The role of small GTPases in bisphenol AF-induced multinucleation in comparison with dibutyl phthalate in the male germ cells.

The goal of this study is to examine bisphenol AF (BPAF)-induced multinucleation (MNC) in comparison with dibutyl phthalate (DBP), known to induce MNC in mouse gonocytes in vivo. We performed image-based single-cell high content analysis (HCA) in the mouse spermatogonia C18-4 cells treated with various concentrations of BPAF and DBP. BPAF as low as 5 µM was cytotoxic and resulted in 40% cell death of the C18-4 cells after 72 h. HCA revealed that 5 µM of BPAF significantly increased the number of MNC by an average of 3.6-fold.

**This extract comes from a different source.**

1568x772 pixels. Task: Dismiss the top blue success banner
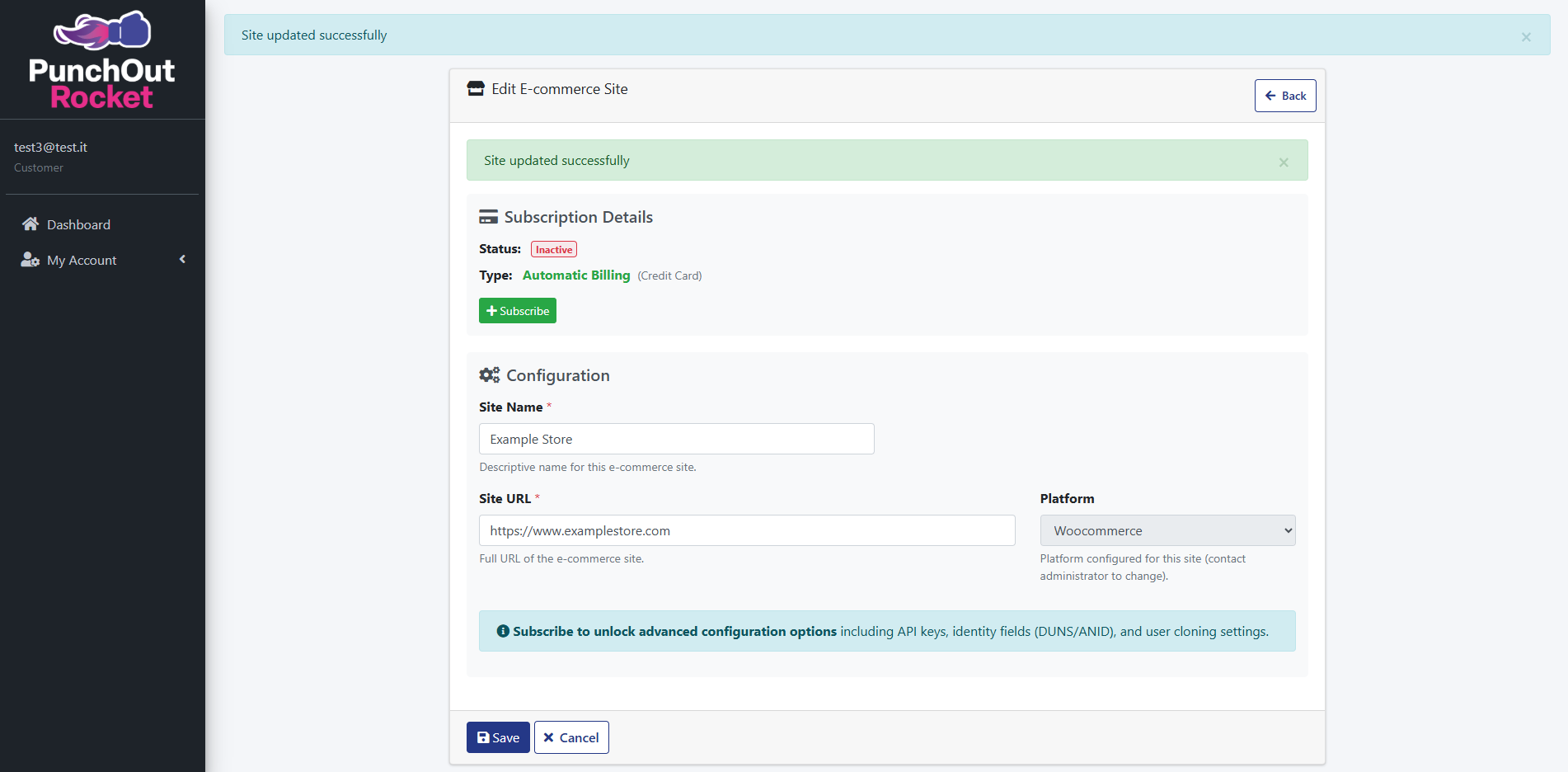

DBP did not induce MNC in the doses we tested. Cytokinesis is tightly regulated by various small GTPase-signaling pathways. We, therefore, tested 5 selective GTPase inhibitors and found that Y27632, a ROCK inhibitor, reduced the BPAF-induced MNC by nearly 30%. Inhibition of Cdc42 by ML141 conversely increased the number of BPAF-induced MNC. We performed a hierarchical cluster analysis of the HCA data and demonstrated that the cytoskeletal disruption by BPAF was reversely modified by Y27632. We found that mRNA expression of genes regulating Rho and Rac GTPase activities, p190RhoGap and MgcRacGap, was altered in BPAF-treated C18-4 cells in a time-dependent manner. Multinucleated gonocytes are often indicators of disease pathologies. Our results provided the first evidence of mechanisms of the dual toxicity by BPAF to male germ cells, which induces chromosome endoreplication without the coordinated cytokinetic cellular components. The unique genotoxic mechanism of forming multinucleated germ cells suggests a novel mode of action in the male repro-toxicity concern over the increasingly ubiquitous presence of BPA analogs.